Marco Rubio in Spanish: Obama’s First Executive Amnesty ‘Important,’ People ‘Benefiting from It’



Sen. Marco Rubio (R-FL), a 2016 GOP presidential candidate, said he believes that President Barack Obama’s first executive amnesty for so-called DREAMers—the Deferred Action for Childhood Arrivals (DACA)—is “important” and he won’t reverse it himself if elected president. He delivered these remarks in a Spanish-language interview he gave to Univision’s Jorge Ramos.

“I believe DACA is important. It can’t be terminated from one moment to the next, because there are already people benefiting from it,” Rubio said in Spanish on Ramos’s television program, according to an English translation provided by the media service Grabien. “But yes, it is going to have to end. It can’t be the permanent policy of the United States, and I don’t think that’s what they’re asking either. I think everyone prefers immigration reform.”
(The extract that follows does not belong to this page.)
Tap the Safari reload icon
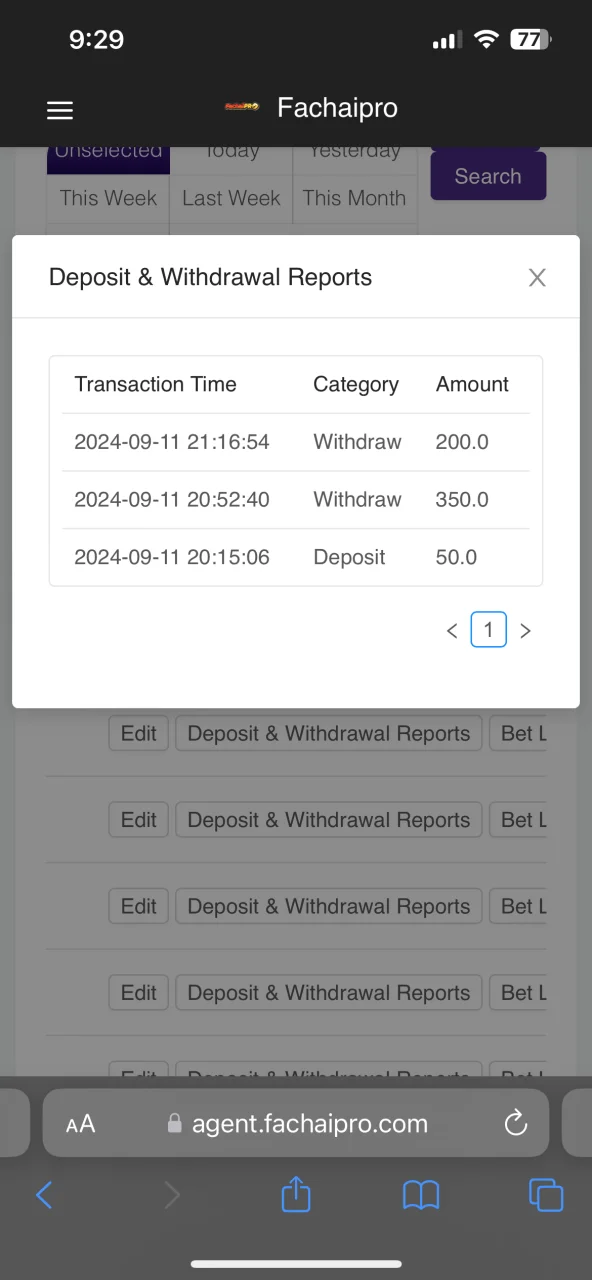Screen dimensions: 592x1280 (x=516, y=1124)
Ramos followed up, according to the translation, by asking: “But then, to clarify, you would put an end to DACA once immigration reform is approved, but what would happen, Senator, if there is no immigration reform; would you cancel DACA anyway?”
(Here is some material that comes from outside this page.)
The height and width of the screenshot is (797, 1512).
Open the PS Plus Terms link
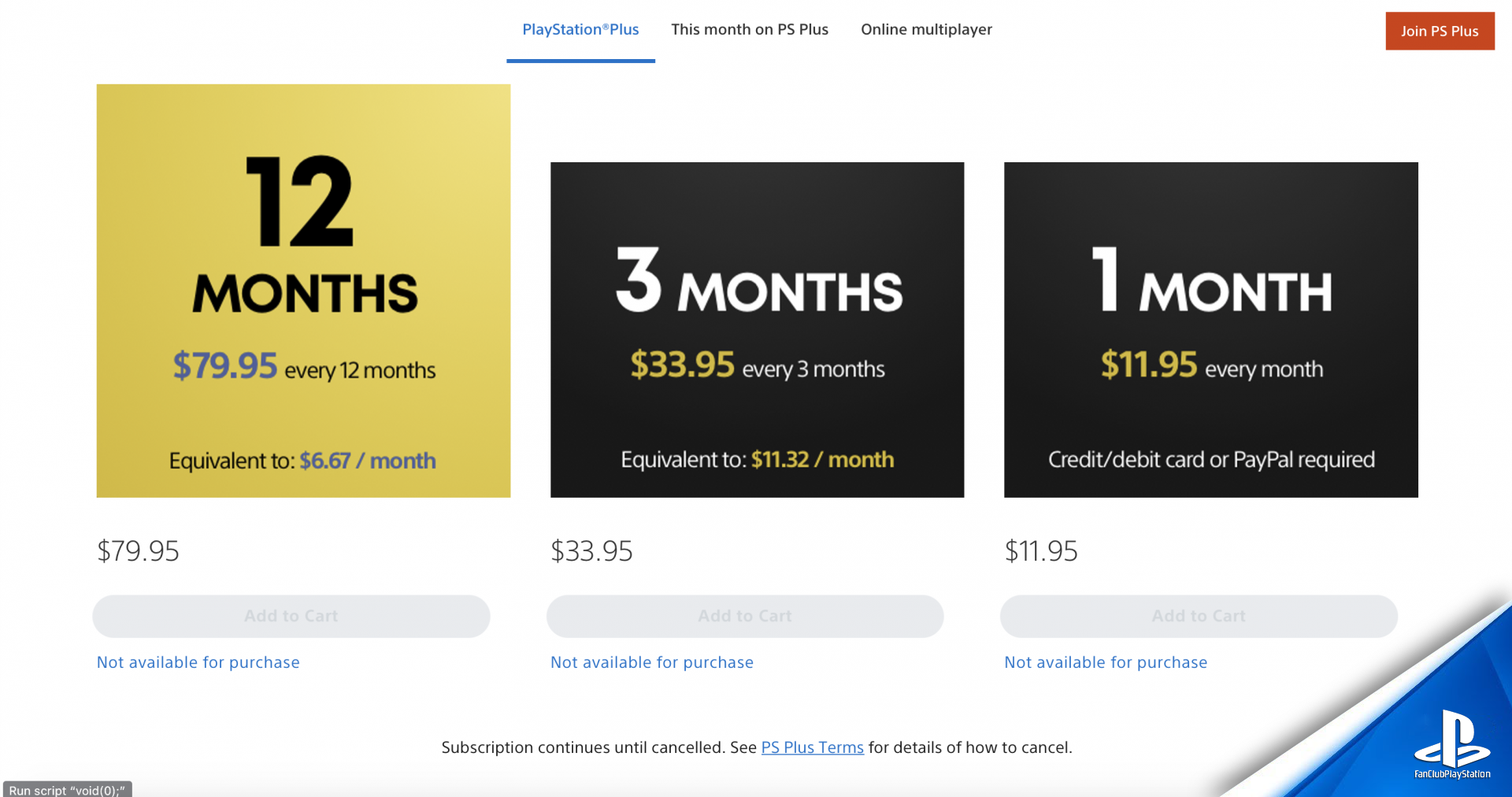(x=812, y=747)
Rubio answered that DACA will end only when a legislative substitute with the exact same or similar policy prescriptions—a legislative amnesty for illegal alien minors—is implemented. He also said in Spanish that, if elected president, he believes that America cannot deport illegal aliens here in the country right now, and he expects a legislative solution will be implemented that essentially has all the parts of the massively controversial “Gang of Eight” bill that he would pass piece-by-piece.

“Well, at some point it is going to have to end, that is to say, it can’t continue being the permanent policy of the United States,” Rubio said. “I believe, if I become President, it is going to be possible to achieve immigration reform. It is not going to be comprehensive, that is to say, it is not going to all be in one massive bill. We already tried that a few years ago. We’ve seen there isn’t political support for it and I think we’ve wasted a lot of time in this process, when we could have made progress through the steps I’ve advocated.

“Unfortunately, a lot has been spent with that, it’s become an even more controversial subject, more difficult to make progress on, but I’m still saying it’s important to modernize our system and that means improving the way we enforce in the future, modernizing the immigration system so that it isn’t as costly and bureaucratic, and we have to deal with the 12 million human beings who are here and no one, no one is advocating a plan to deport 12 million people, so that topic has to be dealt with as well.”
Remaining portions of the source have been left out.